< Psalmen 47 >
1 Een psalm, voor den opperzangmeester, onder de kinderen van Korach. Al gij volken, klapt in de hand; juicht Gode met een stem van vreugdegezang.
[For the Chief Musician. A Psalm by the sons of Korah.] Oh clap your hands, all you nations. Shout to God with the voice of triumph.
2 Want de HEERE, de Allerhoogste, is vreselijk, een groot Koning over de ganse aarde.
For YHWH Most High is awesome. He is a great King over all the earth.
3 Hij brengt de volken onder ons, en de natien onder onze voeten.
He subdues nations under us, and peoples under our feet.
4 Hij verkiest voor ons onze erfenis, de heerlijkheid van Jakob, dien Hij heeft liefgehad. (Sela)

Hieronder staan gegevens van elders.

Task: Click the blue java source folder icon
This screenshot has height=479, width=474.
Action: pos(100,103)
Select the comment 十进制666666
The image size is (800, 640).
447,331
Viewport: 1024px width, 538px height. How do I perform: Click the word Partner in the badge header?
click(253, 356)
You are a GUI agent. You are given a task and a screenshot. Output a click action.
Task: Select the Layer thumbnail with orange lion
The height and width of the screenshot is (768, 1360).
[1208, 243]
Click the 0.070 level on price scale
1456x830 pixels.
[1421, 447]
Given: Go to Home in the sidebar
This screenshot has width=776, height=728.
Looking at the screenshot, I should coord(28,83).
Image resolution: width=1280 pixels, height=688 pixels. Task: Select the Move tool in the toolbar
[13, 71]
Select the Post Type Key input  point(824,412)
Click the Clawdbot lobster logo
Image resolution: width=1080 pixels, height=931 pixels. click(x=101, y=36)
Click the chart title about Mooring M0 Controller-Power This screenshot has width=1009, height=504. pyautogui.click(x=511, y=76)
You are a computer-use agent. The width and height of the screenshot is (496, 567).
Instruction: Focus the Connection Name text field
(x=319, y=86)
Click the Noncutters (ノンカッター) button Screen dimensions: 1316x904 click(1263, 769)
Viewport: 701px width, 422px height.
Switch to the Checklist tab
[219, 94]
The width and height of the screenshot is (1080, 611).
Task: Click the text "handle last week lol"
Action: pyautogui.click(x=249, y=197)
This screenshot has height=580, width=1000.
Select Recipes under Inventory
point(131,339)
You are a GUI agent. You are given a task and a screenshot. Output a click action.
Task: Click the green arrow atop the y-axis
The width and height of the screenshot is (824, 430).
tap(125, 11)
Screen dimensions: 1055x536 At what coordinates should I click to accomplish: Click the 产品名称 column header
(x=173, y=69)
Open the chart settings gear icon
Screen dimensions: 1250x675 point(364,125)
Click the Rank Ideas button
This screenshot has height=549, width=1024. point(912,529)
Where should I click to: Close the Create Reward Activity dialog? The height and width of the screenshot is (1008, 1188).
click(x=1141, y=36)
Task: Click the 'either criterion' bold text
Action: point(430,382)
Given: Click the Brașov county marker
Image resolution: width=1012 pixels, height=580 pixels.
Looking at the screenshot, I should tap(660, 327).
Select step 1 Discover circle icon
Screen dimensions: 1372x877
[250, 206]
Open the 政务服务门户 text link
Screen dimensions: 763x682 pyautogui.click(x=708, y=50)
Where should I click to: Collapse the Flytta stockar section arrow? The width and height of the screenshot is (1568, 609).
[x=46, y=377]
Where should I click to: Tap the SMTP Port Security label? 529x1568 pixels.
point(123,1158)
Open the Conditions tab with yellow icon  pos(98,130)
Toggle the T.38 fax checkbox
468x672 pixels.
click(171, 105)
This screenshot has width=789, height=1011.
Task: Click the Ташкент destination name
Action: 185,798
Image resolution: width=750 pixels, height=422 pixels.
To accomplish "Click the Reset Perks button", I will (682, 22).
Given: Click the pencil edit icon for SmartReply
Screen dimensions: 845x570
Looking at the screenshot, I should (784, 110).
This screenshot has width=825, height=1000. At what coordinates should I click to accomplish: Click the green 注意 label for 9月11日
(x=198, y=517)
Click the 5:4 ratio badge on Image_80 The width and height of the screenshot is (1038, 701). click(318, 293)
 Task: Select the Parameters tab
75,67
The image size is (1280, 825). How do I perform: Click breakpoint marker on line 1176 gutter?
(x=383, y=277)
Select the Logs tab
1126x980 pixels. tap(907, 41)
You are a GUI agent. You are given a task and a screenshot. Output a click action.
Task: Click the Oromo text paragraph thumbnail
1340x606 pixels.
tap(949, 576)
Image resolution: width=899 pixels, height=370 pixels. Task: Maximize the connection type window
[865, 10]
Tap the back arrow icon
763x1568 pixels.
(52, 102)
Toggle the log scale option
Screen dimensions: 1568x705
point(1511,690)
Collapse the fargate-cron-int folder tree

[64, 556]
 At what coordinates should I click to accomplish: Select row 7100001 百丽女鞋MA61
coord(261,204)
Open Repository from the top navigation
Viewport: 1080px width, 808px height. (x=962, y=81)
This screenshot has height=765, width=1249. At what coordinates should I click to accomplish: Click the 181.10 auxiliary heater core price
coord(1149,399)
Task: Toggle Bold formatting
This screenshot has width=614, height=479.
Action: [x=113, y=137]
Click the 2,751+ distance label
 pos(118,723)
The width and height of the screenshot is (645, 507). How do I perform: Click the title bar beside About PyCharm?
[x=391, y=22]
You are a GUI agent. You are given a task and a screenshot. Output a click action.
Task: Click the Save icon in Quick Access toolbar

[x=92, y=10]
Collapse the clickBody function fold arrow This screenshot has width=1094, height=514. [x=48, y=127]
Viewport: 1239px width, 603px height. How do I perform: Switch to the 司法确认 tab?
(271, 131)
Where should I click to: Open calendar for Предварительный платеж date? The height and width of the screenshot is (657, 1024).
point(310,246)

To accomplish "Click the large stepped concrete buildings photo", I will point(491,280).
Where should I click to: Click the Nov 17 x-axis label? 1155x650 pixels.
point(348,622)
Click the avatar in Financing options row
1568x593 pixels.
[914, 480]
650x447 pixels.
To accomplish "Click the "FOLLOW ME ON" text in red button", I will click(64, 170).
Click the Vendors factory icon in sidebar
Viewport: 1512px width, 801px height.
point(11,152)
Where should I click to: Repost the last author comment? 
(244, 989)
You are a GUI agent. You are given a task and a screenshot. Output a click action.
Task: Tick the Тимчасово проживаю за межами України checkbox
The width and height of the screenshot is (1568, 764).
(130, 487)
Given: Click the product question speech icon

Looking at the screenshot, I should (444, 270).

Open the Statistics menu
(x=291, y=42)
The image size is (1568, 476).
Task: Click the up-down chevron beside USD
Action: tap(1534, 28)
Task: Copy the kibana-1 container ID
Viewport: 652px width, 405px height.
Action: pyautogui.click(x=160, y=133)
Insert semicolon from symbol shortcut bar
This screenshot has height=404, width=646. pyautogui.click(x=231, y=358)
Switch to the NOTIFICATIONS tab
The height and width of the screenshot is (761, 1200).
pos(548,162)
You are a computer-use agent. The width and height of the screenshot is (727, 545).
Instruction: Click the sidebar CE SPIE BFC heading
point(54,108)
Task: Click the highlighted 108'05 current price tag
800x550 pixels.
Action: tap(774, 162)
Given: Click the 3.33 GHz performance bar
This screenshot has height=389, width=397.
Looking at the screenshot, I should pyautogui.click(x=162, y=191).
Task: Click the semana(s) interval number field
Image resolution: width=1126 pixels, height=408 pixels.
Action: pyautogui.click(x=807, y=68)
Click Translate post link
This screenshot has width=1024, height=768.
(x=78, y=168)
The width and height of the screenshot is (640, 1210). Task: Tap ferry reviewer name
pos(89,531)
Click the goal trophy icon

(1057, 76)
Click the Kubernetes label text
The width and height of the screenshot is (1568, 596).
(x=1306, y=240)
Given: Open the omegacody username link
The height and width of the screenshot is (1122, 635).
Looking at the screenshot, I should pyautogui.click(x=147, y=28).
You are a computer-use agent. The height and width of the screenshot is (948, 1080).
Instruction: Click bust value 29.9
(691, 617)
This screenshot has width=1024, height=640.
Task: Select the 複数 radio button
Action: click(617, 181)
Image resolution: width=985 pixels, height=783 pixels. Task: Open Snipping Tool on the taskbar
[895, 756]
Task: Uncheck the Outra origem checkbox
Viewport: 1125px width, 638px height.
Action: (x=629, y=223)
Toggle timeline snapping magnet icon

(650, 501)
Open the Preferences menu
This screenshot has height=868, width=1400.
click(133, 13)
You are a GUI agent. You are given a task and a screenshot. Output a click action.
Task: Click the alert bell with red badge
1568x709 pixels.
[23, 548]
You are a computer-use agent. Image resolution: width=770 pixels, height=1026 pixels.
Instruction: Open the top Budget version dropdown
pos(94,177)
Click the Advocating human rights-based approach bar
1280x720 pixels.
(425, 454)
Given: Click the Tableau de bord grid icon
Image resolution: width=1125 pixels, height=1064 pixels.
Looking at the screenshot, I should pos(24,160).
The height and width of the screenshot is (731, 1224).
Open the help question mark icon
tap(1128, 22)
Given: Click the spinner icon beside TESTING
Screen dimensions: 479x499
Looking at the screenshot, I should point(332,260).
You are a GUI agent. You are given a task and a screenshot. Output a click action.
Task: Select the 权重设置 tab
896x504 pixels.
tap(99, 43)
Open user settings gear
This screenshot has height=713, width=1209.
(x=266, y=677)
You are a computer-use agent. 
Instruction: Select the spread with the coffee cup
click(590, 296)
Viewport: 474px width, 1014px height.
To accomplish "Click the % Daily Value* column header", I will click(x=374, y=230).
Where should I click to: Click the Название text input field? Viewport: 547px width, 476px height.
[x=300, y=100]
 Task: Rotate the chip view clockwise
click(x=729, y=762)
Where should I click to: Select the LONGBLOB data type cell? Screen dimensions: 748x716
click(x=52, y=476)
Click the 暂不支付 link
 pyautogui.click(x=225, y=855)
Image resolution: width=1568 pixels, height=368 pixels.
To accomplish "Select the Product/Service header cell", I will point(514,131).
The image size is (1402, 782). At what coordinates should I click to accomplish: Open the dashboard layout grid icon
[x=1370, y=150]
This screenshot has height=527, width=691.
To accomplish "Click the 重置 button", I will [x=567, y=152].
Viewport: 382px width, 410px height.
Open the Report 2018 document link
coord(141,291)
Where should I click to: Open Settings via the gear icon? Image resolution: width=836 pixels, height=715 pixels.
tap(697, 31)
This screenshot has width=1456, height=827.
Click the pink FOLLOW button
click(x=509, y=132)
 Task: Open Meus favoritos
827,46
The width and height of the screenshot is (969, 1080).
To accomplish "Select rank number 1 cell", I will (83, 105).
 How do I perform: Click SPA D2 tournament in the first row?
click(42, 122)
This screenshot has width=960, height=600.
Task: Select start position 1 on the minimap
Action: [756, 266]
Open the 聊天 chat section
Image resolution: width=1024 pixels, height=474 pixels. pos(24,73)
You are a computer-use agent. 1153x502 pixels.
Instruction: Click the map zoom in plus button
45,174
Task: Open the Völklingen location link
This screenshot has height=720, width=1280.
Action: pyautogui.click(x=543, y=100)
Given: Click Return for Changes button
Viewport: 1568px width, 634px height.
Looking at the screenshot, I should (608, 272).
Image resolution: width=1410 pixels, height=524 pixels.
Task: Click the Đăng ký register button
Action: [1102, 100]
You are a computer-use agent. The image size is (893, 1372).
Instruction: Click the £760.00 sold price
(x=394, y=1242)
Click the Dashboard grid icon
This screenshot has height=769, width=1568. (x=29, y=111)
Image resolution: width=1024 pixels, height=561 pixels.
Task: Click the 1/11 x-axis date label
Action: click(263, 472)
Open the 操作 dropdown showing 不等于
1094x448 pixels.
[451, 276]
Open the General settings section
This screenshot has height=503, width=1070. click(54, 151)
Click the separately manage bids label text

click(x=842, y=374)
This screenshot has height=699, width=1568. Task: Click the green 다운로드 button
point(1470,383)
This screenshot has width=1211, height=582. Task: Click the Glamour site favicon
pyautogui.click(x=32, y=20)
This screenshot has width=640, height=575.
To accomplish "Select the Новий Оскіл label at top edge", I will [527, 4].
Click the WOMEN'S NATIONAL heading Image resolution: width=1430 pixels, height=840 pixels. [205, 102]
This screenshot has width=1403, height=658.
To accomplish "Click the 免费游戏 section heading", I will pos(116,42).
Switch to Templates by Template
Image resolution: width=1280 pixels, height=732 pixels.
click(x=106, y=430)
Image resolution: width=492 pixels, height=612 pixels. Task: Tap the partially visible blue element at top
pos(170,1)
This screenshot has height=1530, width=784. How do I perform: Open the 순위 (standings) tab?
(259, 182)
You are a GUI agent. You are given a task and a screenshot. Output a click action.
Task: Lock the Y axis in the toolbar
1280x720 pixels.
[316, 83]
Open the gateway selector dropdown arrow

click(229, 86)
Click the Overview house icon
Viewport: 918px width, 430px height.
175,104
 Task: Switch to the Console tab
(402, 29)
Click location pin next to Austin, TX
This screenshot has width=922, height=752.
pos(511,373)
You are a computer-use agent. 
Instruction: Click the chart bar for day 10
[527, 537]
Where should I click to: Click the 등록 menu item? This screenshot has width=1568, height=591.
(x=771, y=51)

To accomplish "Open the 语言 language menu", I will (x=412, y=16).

He chooses our inheritance for us, the glory of Jacob whom he loved. (Selah)
5 God vaart op met gejuich, de HEERE met geklank der bazuin.
God has gone up with a shout, YHWH with the sound of a trumpet.
6 Psalmzingt Gode, psalmzingt! Psalmzingt onzen Koning, psalmzingt!
Sing praise to God, sing praises. Sing praises to our King, sing praises.
7 Want God is een Koning der ganse aarde; psalmzingt met een onderwijzing!
For God is the King of all the earth. Sing praises with understanding.
8 God regeert over de heidenen; God zit op den troon Zijner heiligheid.
God reigns over the nations. God sits on his holy throne.
9 De edelen der volken zijn verzameld tot het volk van den God van Abraham; want de schilden der aarde zijn Godes. Hij is zeer verheven!
The princes of the peoples are gathered together, the people of the God of Abraham. For the shields of the earth belong to God. He is greatly exalted.